A single-chip spin-control/detection system using standard CMOS processes is implemented to address the problem of scalability. Through a tightly-integrated microwave launcher, photonic filter, and sensor, the CMOS circuits offer more direct physical interactions with the quantum states, rather than being used as simple electronic I/O modules. This enables ultra-compact and highly scalable platforms for room-temperature quantum sensing and information processing under cryogenic conditions . On-chip CMOS integration decreases the form factor and fabrication costs since the magnetometer system can be made through standard CMOS fabrication processes.

Problem Addressed:

Vector based magnetic detection with high sensitivity, as well as magnetic imaging with nanoscale spatial resolution have been proven with past NV technology. In addition, NV centers have been investigated for quantum information processing application. However, NV-based  platforms require bulky and discrete instruments to control and measure spin states, which makes them impractical and difficult to scale up. Furthermore, current NV-based quantum systems have not presented a way to manipulate the spin states and measure those spin states at the same time on the same chip.
++++++++++
→ Stated problem: Reproduce the part of the CMOS spin-control text starting with "Vector based magnetic" and going on through "the same chip.", word for word. The data that comes next has nothing to do with this.

→ Collected material:
++++++++++
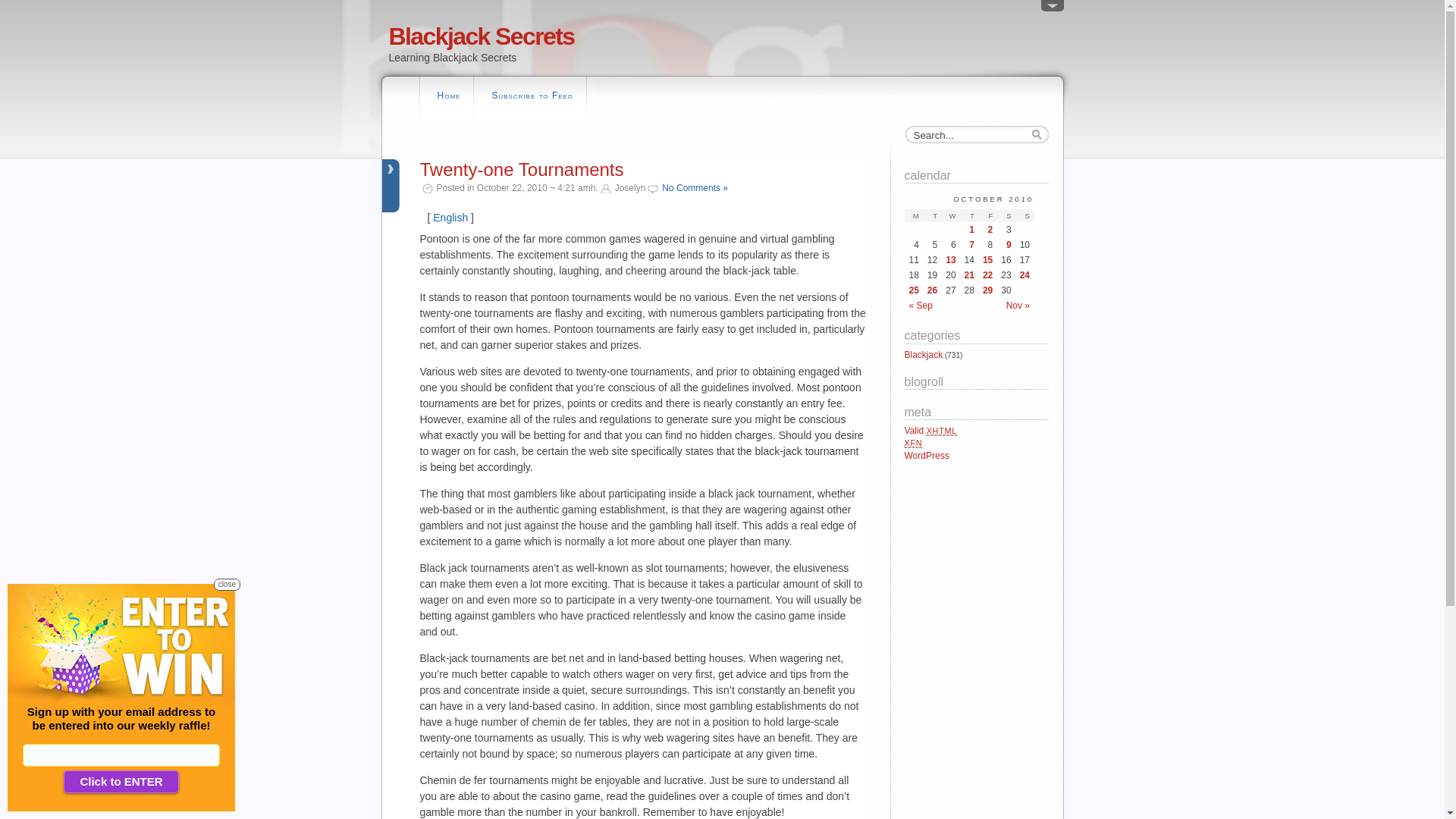 This screenshot has height=819, width=1456. I want to click on '29', so click(987, 290). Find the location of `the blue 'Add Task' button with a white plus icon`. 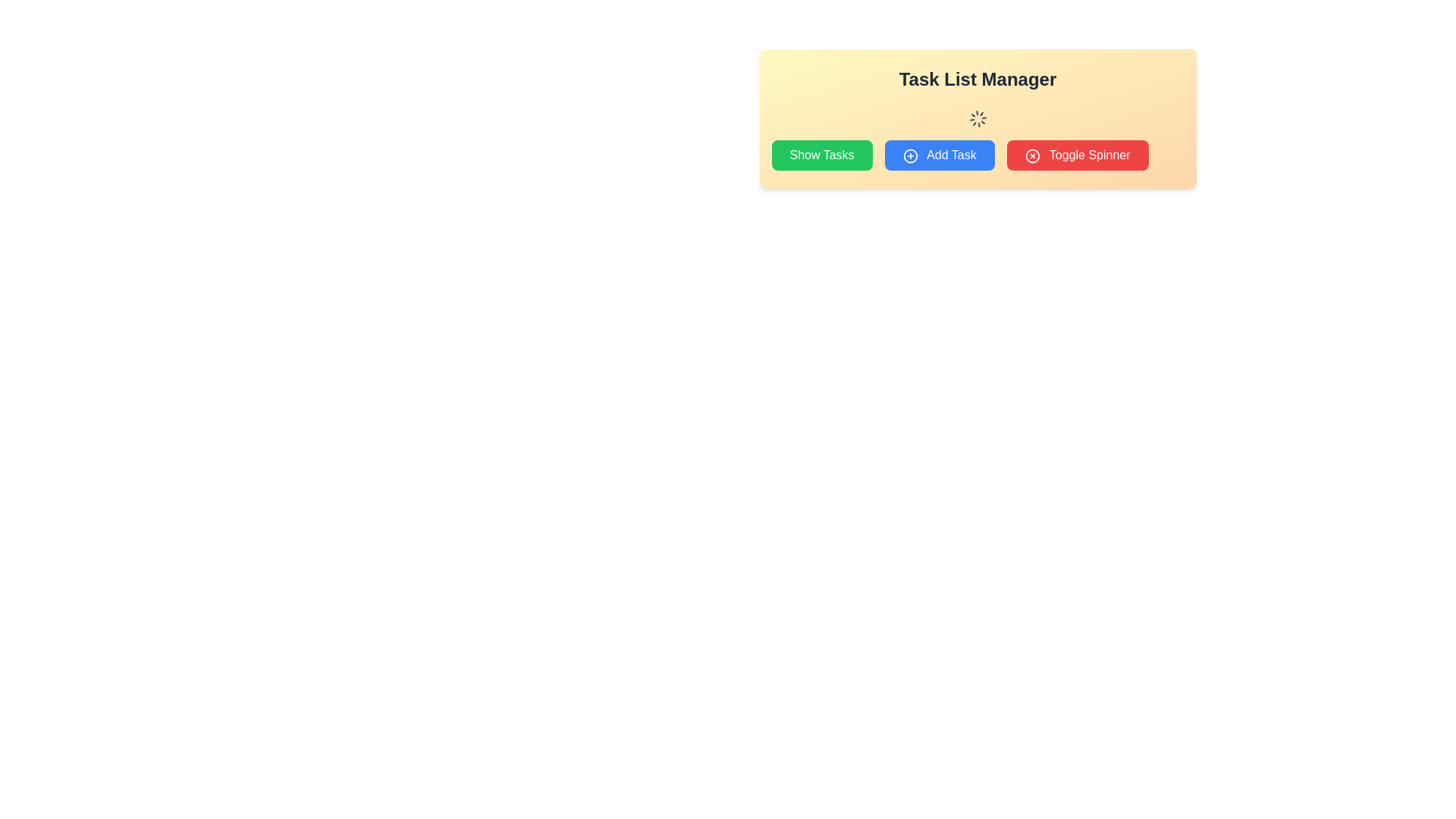

the blue 'Add Task' button with a white plus icon is located at coordinates (939, 155).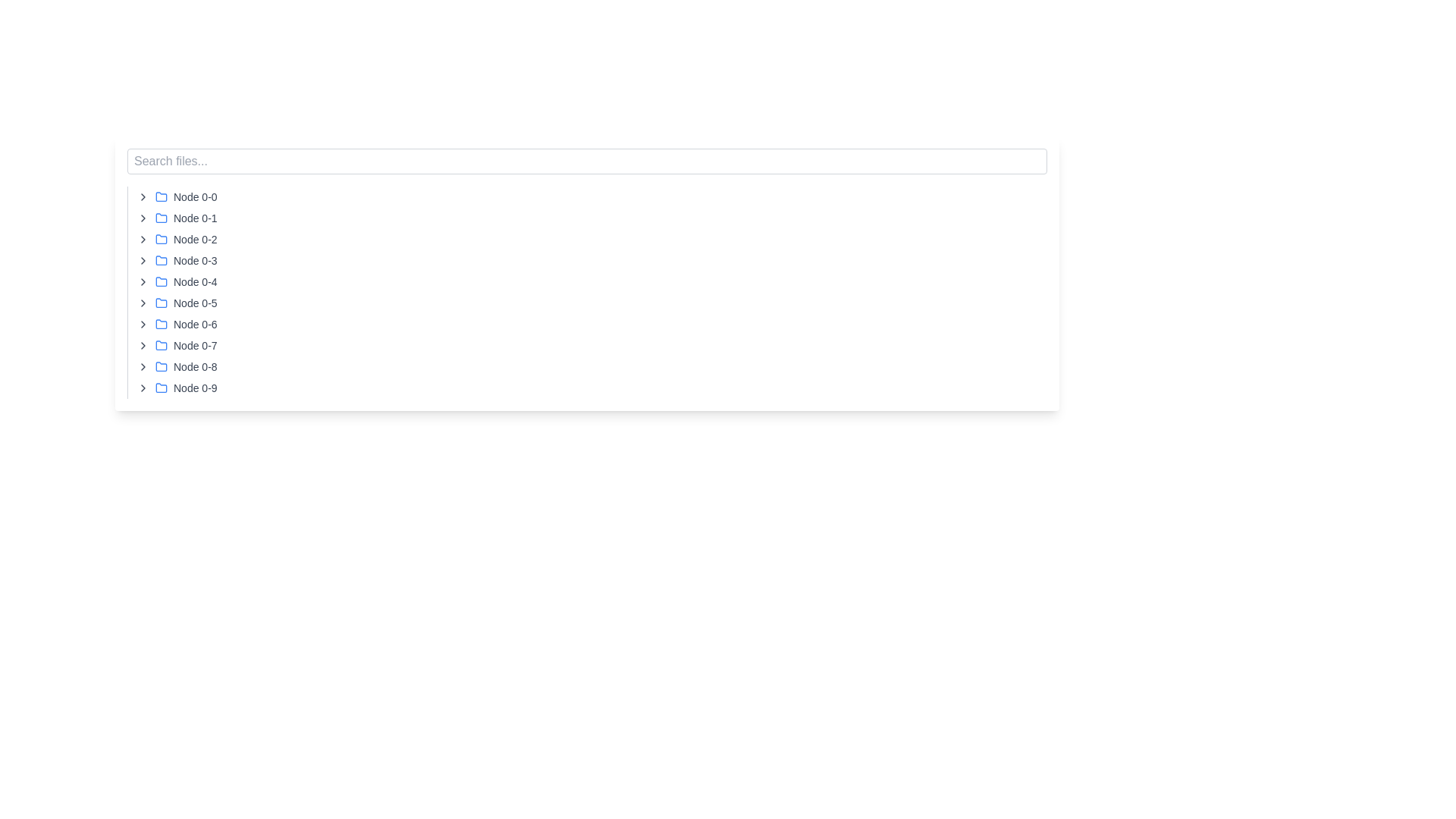  I want to click on the informational Text label that represents the node, which is the sixth element in a vertical list, positioned after an icon and before empty space, so click(194, 303).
++++++++++
→ Result for this exercise:
Vector based magnetic detection with high sensitivity, as well as magnetic imaging with nanoscale spatial resolution have been proven with past NV technology. In addition, NV centers have been investigated for quantum information processing application. However, NV-based  platforms require bulky and discrete instruments to control and measure spin states, which makes them impractical and difficult to scale up. Furthermore, current NV-based quantum systems have not presented a way to manipulate the spin states and measure those spin states at the same time on the same chip.